In Study Session 11, you have learned that:
- Postpartum haemorrhage (PPH) is one of the leading causes of maternal death in developing countries. It is difficult to predict which women will develop PPH, so you should be prepared to deal with it at every birth.
- PPH can be prevented to a great extent by skilled care during pregnancy, labour and delivery, and the immediate postpartum period.
- During antenatal care, all pregnant women should receive advice about diet and malaria prevention, treatment for hookworm, and iron/folate supplements to prevent anaemia, which is a risk factor for PPH.

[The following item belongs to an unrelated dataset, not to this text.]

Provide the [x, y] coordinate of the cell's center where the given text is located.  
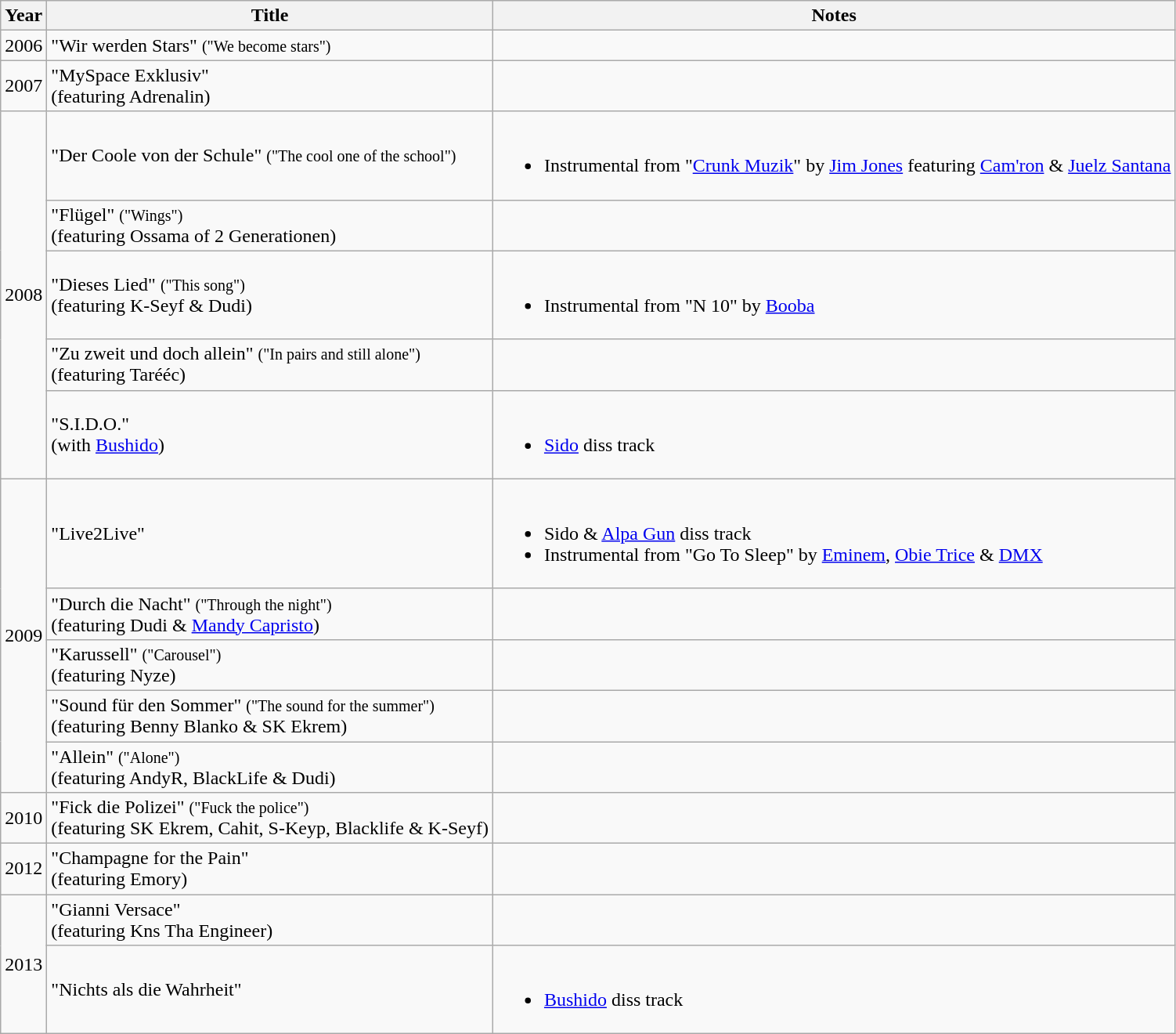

- Refer early if labour is prolonged and control the delivery of the baby’s head during second stage to prevent traumatic PPH.
- After delivery of the baby, give misoprostol or oxytocin to prevent atonic PPH, and massage the uterus after delivery of the placenta.
- If PPH develops, identify the cause of the bleeding. If due to atonic uterus (with or without with retained placenta), massage the uterus using two-handed pressure, empty the bladder (using a catheter if necessary), secure an IV fluid infusion, and administer either a second dose of oxytocin 10 IU by intramuscular injection, or a second dose of misoprostol 400 µg rectally or by putting the tablets under her tongue.
- If PPH is due to trauma, apply firm pressure to the source of the bleeding with a sterile pad for 10 minutes. If bleeding continues, reapply the pressure and refer the woman to a health facility where the tear can be repaired.
- When you need to arrange referral to a health facility, stay with the mother, checking her vital signs, maintaining uterine pressure and giving her warmth and emotional support.